Everything here has been knitted into harmony – the subtle percussion of Reich that can alter its downbeat before you have realised it; Dries Van Noten's costumes that the dancers seamlessly change every so often to reflect the changing of Jan Versweyveld's lighting, from copper to lilac to neon pink, to blank silver; and the dance itself, that, as the dancers grow wearier after an hour of non-stop ebullience, takes on a more intimate, languorous tone.

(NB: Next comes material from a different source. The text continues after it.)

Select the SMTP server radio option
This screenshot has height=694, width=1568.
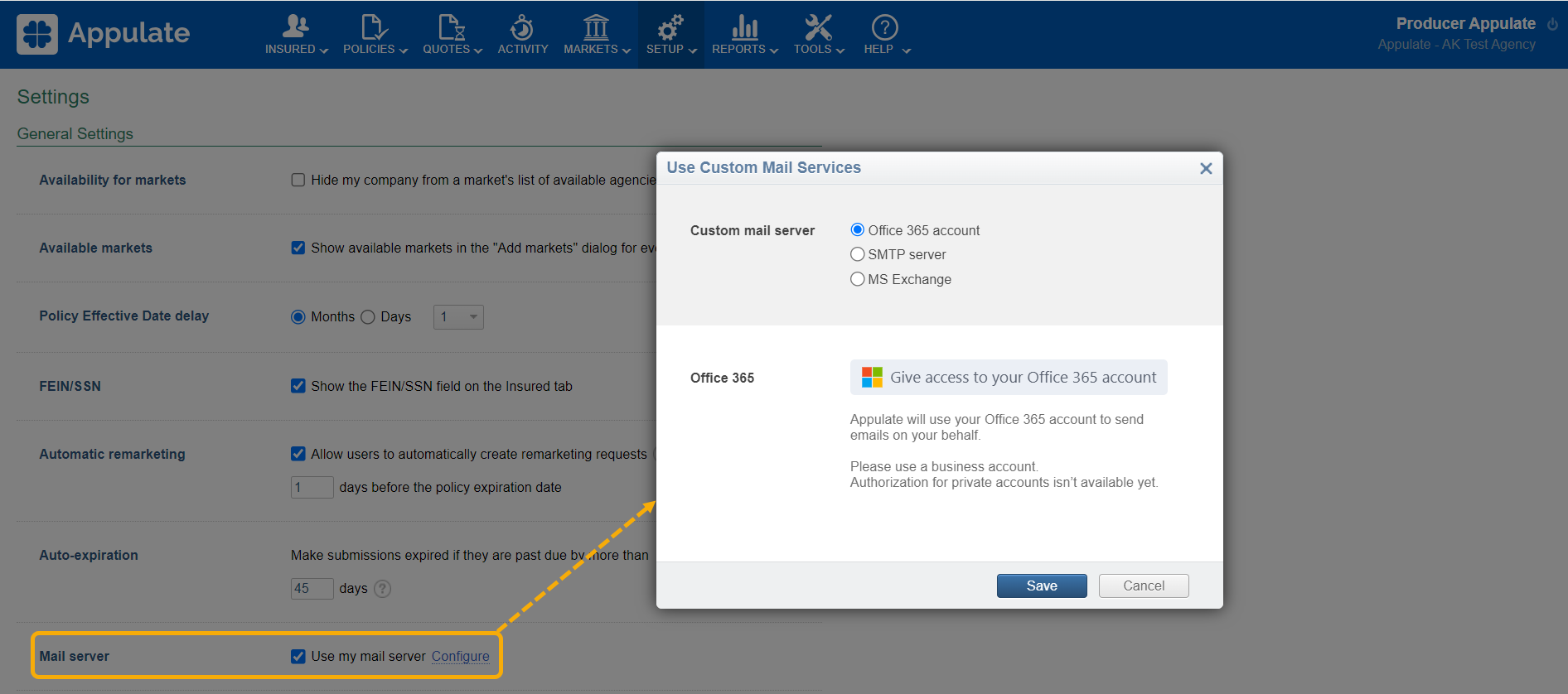tap(858, 254)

This is art for art's sake, beauty for beauty's. And yet despite its mathematical precision there is a life force here that the cast channel in their buoyancy, the verve they inject into the sway of their hips, and in their smiles. Rain feels like a celebration, a sophisticated one, full of tempered colour, beating with the cycle of the seasons, but at the same time fixed on a molecular level. Like nature, everything here has its rightful place.
Run ended.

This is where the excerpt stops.